Con una caduta del Pil per l’anno in corso che oscilla tra un -9 e un -13% c’è poco da scherzare, anche per chi è convinto che il Pil non sia l’unico né il principale parametro per valutare lo stato di salute di un paese, e di un popolo. Con l’auto e l’acciaio, giù anche gli elettrodomestici a cui multinazionali Usa come la Whirlpool staccano la spina a Napoli. Crolla a livello di massa il potere d’acquisto, si prosciugano i risparmi privati che sono il più importante salvagente degli italiani, gli occupati diventano precari e i precari disoccupati. Interi settori sono crollati come castelli di carta, turismo, spettacolo, l’editoria e in generale la cultura.

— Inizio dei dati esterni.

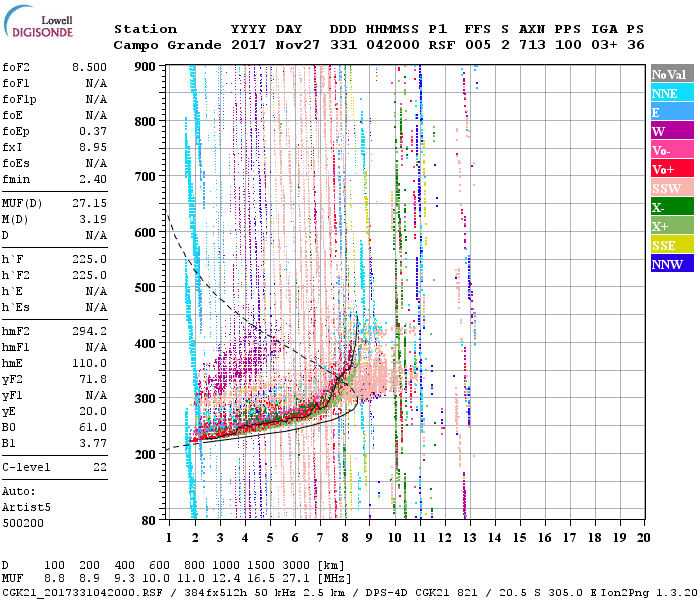Click the dark green X- legend swatch
The width and height of the screenshot is (700, 600).
coord(671,207)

E c’è chi nella crisi sguazza e specula, come chi per non perdere i finanziamenti pubblici trucca i licenziamenti in trasferimenti di massa da una città all’altra come fa la Fiac, multinazionale svedese dei compressori che comunica d’ufficio la deportazione a Torino di tutti i dipendenti di Bologna. La Fiom è riuscita a fermare l’attacco. E c’è chi fa affari alla grande, come nei settori dell’online e delle consegne a domicilio che con il Covid-19 si sono gonfiati a dismisura. Sotto gli occhi della magistratura la Uber che si è lanciata nelle consegne dei pasti. Le accuse sono gravissime e più che documentate: sfruttamento dei ciclofattorini e caporalato. I caporali fanno capo alla Flash Road City ed Frc Srl, incaricata di reperire manodopera a bassissimo costo tra i migranti privi di permesso di soggiorno e tra richiedenti asilo rinchiusi in centri di accoglienza: persone disperate, disposte a sopportare persino gli schiavisti. Tre euro per ogni pasto consegnato a domicilio, persino le mance venivano requisite dai caporali, e giù minacce (“se non arrivi immediatamente ti rompo il culo”) e promesse di documenti in regola, multe, angherie, niente contributi. “Ce lo ordinava Uber”, racconta un manager (quello che voleva rompere il culo al rider non abbastanza “performante”) usando una linea di difesa simile a quella dei militari tedeschi a Norimberga. Uber Italy, che a sua volta aveva stretto un accordo con McDonald’s, è stata commissariata per un anno. È il primo caso verificatosi e non solo in Italia, potrebbe fare scuola. I rider in tre anni sono passati in Italia da zero a più di ventimila.